**** EXCERPTED PASSAGE ****

My August column for the South Carolina Press Association:
When signing the Americans with Disability Act in late July 1990, President George H.W. Bush said
that under the law “every man, woman, and child with a disability can
now pass through once-closed doors into a bright new era of equality,
independence, and freedom.”
President Bush’s reference to doors
was likely deliberate, since one of the primary goals of the legislation
was to remove physical barriers that prevented disabled individuals
from gaining access to facilities, including businesses, in their daily
lives. Thus Title III of the Act (42 U.S.C. §12181,
et seq.) bars “places of public accommodation”—basically, any facility
that serves the public—from discriminating against the disabled in the
provision of goods and services, including altering policies, procedures
and, when practical, physical barriers that result in such
discrimination. Other sections of law prohibit discrimination and
require accommodation in employment, government services, public
transportation and telecommunications. Another law in 2010
extended the accessibility requirements to new services such as text
messaging, email, instant messaging, and video communications.
In 1998, Congress amended another law, known as section 508, to require communications, including websites, from federally-funded programs and contracts to be accessible as well.
These
laws allow private individuals to sue private businesses that do not
accommodate those with physical or mental impairments. (The Justice
Department can also bring lawsuits.)
Private litigants cannot receive damages under the federal laws, but
they can get court injunctions requiring facilities to make changes to
accommodate the disabled, and also receive attorney fees. Some states
have their own laws allowing for damages. For some attorneys who have
filed many of these suits, this has become a lucrative business.

****

- WRITTEN INSTRUCTION
Answer these from the column on disability access law:
1. In what year did Congress amend section 508?
2. Which title of the Act bars "places of public accommodation" from discriminating against the disabled?
3. Besides court injunctions, what can private litigants receive under the federal laws?

**** LISTING ****

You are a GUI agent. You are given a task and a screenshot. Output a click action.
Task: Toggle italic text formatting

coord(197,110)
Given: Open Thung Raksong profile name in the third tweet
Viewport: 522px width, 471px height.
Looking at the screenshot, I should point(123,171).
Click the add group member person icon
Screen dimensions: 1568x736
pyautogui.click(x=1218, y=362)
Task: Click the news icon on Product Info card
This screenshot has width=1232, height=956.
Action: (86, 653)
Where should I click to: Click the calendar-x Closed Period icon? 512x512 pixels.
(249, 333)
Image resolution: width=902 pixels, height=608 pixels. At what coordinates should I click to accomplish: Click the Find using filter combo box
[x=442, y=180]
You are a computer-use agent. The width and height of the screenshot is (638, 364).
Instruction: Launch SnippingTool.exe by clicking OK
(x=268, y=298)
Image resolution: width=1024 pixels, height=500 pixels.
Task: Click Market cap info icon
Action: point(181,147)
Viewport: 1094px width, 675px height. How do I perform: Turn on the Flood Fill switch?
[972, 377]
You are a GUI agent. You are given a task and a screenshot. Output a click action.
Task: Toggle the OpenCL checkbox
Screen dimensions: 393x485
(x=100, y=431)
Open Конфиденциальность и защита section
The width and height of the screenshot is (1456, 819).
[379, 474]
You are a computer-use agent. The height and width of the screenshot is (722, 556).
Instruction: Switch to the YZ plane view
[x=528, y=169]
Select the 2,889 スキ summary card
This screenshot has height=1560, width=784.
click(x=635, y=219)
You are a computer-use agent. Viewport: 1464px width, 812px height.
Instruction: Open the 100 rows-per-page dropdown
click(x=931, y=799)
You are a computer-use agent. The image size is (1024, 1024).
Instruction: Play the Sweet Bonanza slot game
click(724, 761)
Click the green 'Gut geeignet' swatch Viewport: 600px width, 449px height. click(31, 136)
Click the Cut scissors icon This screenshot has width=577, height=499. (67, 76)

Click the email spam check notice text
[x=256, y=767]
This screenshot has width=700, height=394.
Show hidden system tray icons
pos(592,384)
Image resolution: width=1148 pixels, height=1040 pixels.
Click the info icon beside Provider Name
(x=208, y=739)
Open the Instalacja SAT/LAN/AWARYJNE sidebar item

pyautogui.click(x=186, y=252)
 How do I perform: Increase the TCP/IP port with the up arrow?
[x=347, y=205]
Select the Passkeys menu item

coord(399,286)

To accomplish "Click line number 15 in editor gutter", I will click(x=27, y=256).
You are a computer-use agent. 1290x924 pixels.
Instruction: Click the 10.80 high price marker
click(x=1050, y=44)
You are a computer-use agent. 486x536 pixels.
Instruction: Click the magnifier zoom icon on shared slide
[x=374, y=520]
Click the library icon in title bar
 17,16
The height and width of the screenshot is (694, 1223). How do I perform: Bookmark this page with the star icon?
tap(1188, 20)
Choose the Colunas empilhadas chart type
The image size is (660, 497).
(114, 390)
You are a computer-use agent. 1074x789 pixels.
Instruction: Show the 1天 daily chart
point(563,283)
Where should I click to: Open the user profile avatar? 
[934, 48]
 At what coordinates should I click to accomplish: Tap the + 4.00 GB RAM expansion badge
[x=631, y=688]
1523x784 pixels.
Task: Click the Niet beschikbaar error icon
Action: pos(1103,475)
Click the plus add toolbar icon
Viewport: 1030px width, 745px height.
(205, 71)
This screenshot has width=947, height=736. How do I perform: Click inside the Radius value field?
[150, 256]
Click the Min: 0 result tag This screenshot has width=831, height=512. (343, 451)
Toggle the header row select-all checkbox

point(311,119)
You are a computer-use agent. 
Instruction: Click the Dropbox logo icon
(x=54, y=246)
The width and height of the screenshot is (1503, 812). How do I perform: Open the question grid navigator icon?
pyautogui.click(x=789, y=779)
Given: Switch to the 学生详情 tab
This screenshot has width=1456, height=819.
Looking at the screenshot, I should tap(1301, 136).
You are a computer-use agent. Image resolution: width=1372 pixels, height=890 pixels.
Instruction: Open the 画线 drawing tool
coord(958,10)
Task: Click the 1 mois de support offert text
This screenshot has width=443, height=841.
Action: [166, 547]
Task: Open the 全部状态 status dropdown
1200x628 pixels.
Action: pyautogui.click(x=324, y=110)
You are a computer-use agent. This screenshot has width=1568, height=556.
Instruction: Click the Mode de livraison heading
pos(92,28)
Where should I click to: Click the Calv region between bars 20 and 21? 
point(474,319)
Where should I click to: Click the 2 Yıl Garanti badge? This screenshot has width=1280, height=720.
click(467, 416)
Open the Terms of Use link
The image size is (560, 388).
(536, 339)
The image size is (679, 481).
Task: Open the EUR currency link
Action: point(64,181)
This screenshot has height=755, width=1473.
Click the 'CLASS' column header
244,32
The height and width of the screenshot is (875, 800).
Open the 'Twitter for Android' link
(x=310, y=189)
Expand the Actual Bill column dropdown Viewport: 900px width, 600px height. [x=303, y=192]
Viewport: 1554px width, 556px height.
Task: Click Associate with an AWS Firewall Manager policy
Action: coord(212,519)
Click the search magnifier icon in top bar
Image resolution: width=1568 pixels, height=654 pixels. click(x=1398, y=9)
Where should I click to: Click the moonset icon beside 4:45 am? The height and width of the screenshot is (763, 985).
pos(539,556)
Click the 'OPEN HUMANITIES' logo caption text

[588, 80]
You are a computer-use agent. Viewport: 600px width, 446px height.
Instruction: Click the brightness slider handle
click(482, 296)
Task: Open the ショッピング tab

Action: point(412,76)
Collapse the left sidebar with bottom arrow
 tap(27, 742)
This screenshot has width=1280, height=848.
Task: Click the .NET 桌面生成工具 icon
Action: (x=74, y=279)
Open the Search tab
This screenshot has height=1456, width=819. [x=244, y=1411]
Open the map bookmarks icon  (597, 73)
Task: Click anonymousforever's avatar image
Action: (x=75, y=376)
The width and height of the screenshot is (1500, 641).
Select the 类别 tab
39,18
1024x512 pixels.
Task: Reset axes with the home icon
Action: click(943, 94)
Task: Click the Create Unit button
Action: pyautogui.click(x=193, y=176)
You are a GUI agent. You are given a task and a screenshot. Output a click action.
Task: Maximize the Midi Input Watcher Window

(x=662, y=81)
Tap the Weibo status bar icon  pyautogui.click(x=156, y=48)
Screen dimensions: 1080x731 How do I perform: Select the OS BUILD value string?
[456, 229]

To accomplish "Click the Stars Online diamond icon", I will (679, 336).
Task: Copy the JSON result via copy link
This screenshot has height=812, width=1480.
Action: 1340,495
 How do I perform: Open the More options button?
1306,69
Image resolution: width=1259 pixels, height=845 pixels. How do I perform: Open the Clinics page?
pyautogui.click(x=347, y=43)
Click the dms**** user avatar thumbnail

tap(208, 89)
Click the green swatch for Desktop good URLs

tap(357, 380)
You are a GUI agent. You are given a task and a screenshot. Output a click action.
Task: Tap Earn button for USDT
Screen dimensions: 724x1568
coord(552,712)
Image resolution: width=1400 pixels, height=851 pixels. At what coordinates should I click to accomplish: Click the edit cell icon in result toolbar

****

- FINAL RESULT
1. 1998
2. Title III
3. Attorney fees